- Associated Press - Monday, May 18, 2015

LEXINGTON, N.C. (AP) - Sometimes a helping hand comes from the most unexpected sources.

Leigh Gore, co-founder of a Silver Valley-based nonprofit that offers temporary housing for displaced people, said asking for a price quote on a new heating and air conditioning unit turned into a life-changing experience for her and her husband, Doug.

The Planted Seed, which the Gores established in 2009, offers housing for individuals or families who have lost their home to a fire, natural disaster or an economic loss. Leigh Gore said the home has had no heating or air conditioning for the past several months. While obtaining quotes, Southern Services in Lexington went above and beyond what was expected and donated the equipment and labor for a new unit.

“It was the original unit that came with the house, and it finally died out,” Gore said. “We started looking around at how much it would cost to have a new unit, and everywhere we went it was $6,000 or more. . We came up with the idea to have a fundraiser, and it was going pretty good, but we still didn’t have what we needed.

“Brian (Butterfield, salesman for Southern Services) came out and gave us a quote, but it was more than we had raised. He started to ask questions, and he found out that we were a nonprofit. He told us he wanted to talk to some people, and he would get back to us. We were excited because we thought maybe they would give us a reduced rate or something.

“He called back less than a week later and told us they had talked to their distributors, and they were going to donate the unit, and Southern Services would donate the labor. We couldn’t believe it.”

Terry Clendenin, owner and general manager of Southern Services of Lexington, said when Butterfield approached him about helping the Gores with their nonprofit he didn’t even need to think whether it was a worthwhile cause.

“They (the Gores) were not quite where they needed to be, but their current system was really bad, and they needed something immediately,” Clendenin said. “Brian told me about the charity and what they did, so I contacted the manufacturers and asked for their participation in donating the equipment. Storm Electric Co. in Lexington donated the electrical component, and we donated the labor. We spoke to the owners and told them that we would like to donate the system to the home. We like what the charity stands for, and it’s the right thing to do.”

Clendenin said the bottom line for a business is extremely important, but sometimes it is what one invests in the community that generates the biggest return.
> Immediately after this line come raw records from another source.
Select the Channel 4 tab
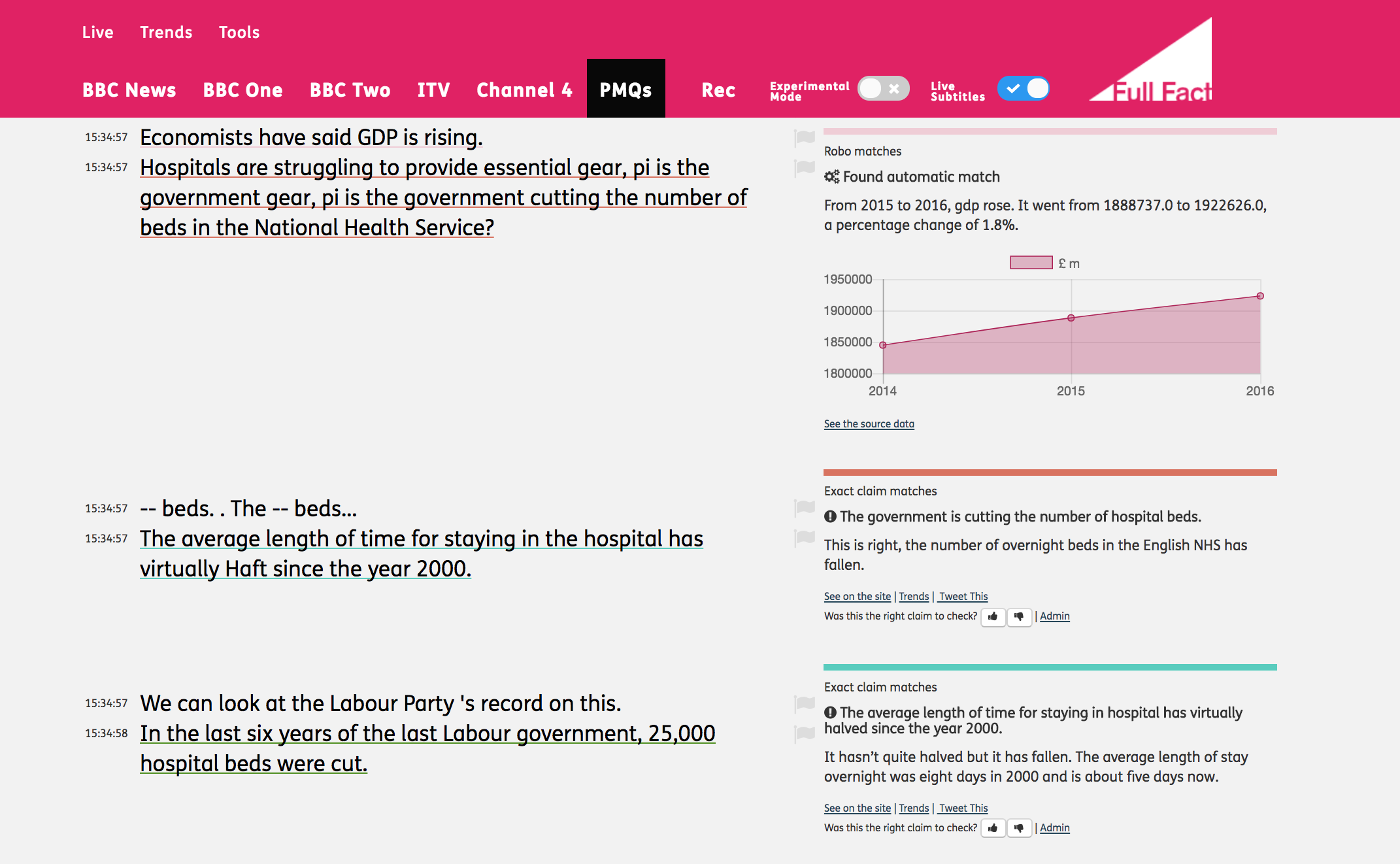This screenshot has width=1400, height=864. [x=524, y=90]
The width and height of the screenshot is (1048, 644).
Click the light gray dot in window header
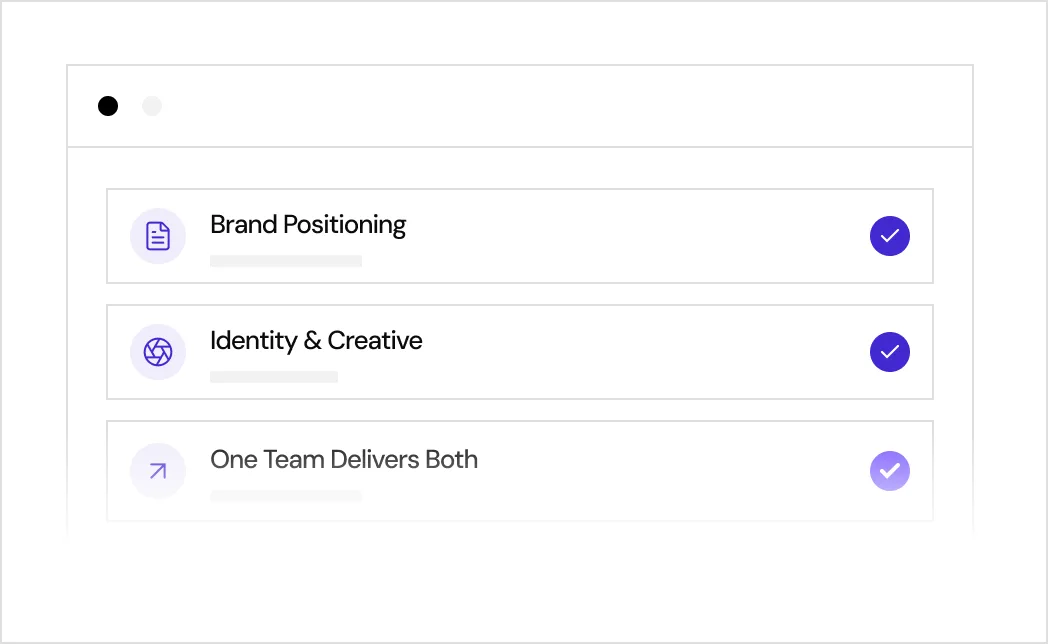[x=152, y=106]
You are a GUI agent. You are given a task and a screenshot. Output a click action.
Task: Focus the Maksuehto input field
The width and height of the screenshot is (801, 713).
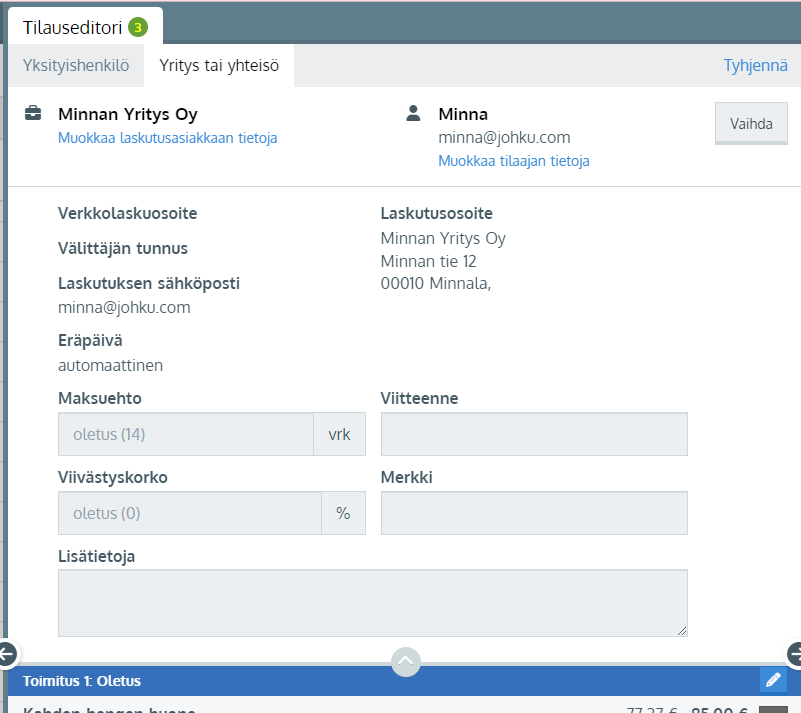pos(186,434)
“I live in the Central Davidson school district, and I remember when a tornado came through a few years back,” Clendenin said. “It was really bad, and people everywhere were displaced. I have a lot of compassion for someone who is willing to do something like this; it speaks to my heart. We have contributed to charities in the past, but this is one of the bigger donations. We try to be good corporate citizens of the community. We try to do right by our customers and our community.”

The total value of the system that was donated was in the $5,000 to $6,000 range. Gore said the money from the fundraiser went toward much-needed plumbing work and to replace 30-year-old carpeting in the home. She said some missionaries from Haiti are staying at the house and enjoying the newly updated facility.

Gore said she and her husband believed this was beyond just a charitable donation, it was an indication what they were doing for the community was appreciated.

“It was a sign of hope because we had seriously considered just giving up on the whole idea,” Gore said. “We had been struggling to keep it going, and it seemed hopeless. This has shown us not to give up on helping people. If we reach out, you may get rejected, but there are people out that who want to help.

“Our goal is to plant seeds in people that will grow and flourish. Just like the salesman who came to make some money for his business planted this seed in other people to help us. We can never thank (Southern Services) enough. I could bake them a cake and bring them snacks every day, and it still wouldn’t be enough to show our appreciation.”